Aside from being an archipelago, Indonesia is the fourth most populous country in the world and surrounded by seas and neighboring countries in Southeast Asia. It becomes difficult for the country to draw distinction between internal and external security threats. In line with this, Indonesia continued its National Action Plan on Preventing and Countering Violent Extremism (NAP-PCVE) in response to threat like terrorism. It is based on a soft-approach like prevention, law enforcement, and international partnership and cooperation to address violent extremism (VE). The NAP-PCVE of Indonesia also focuses on aligning its national legal framework into the international legal framework. In relation to this, legal overlapping, manipulation, and lack of funding sources and victims fund are identified as some of the reasons for ineffective CVE measures and in needs of plans and revisions faced by Pakistan.
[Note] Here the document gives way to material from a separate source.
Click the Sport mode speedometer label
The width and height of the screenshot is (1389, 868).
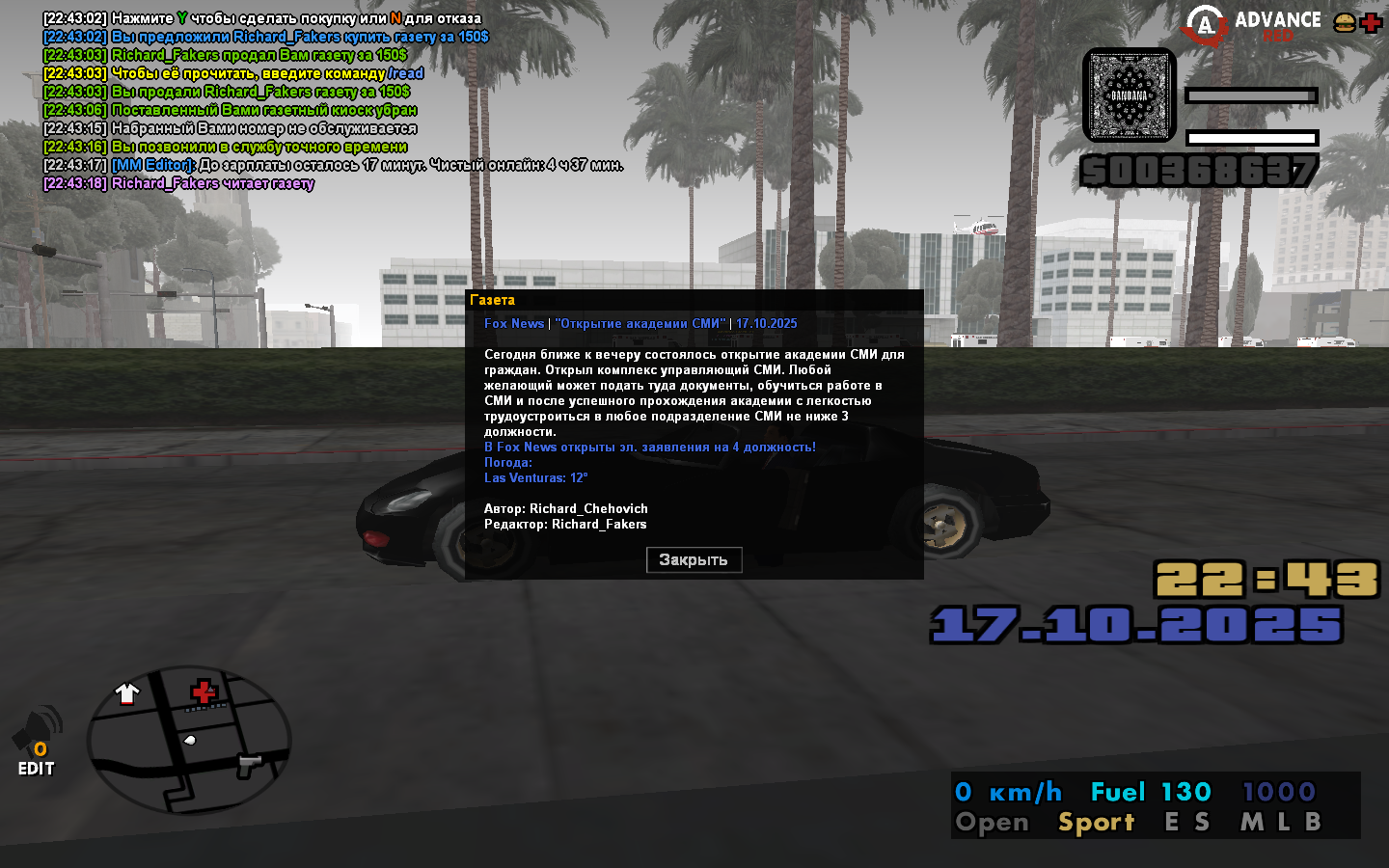pyautogui.click(x=1096, y=823)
Unlike the gaps addressed in the latter part, Indonesian NAP-PCVE had distinct features in addressing some problems on PCVE like assigning terrorism-related statistics to statistics agency to avoid manipulation, inclusion of women in the security sector and anchoring its approach on gendered NAP-PCVE, continued implementation of NAP-PCVE in central and local government levels, and submission of biannual reports about implementation and strategy to the joint-secretariat (JS) and the president. It also emphasized the community policing, youth engagement, important inputs for community organizations, and criminal justice model based on the law-enforcement approach in terrorism. Indonesia’s transformation from government-based approach into the combination of whole-of-society and whole-of-government approach can influence other countries to follow, like Pakistan’s NAP-PCVE. With this information about Indonesia and Pakistan, it reflects the fact that the NAP-PCVE requires both long and short-term plans.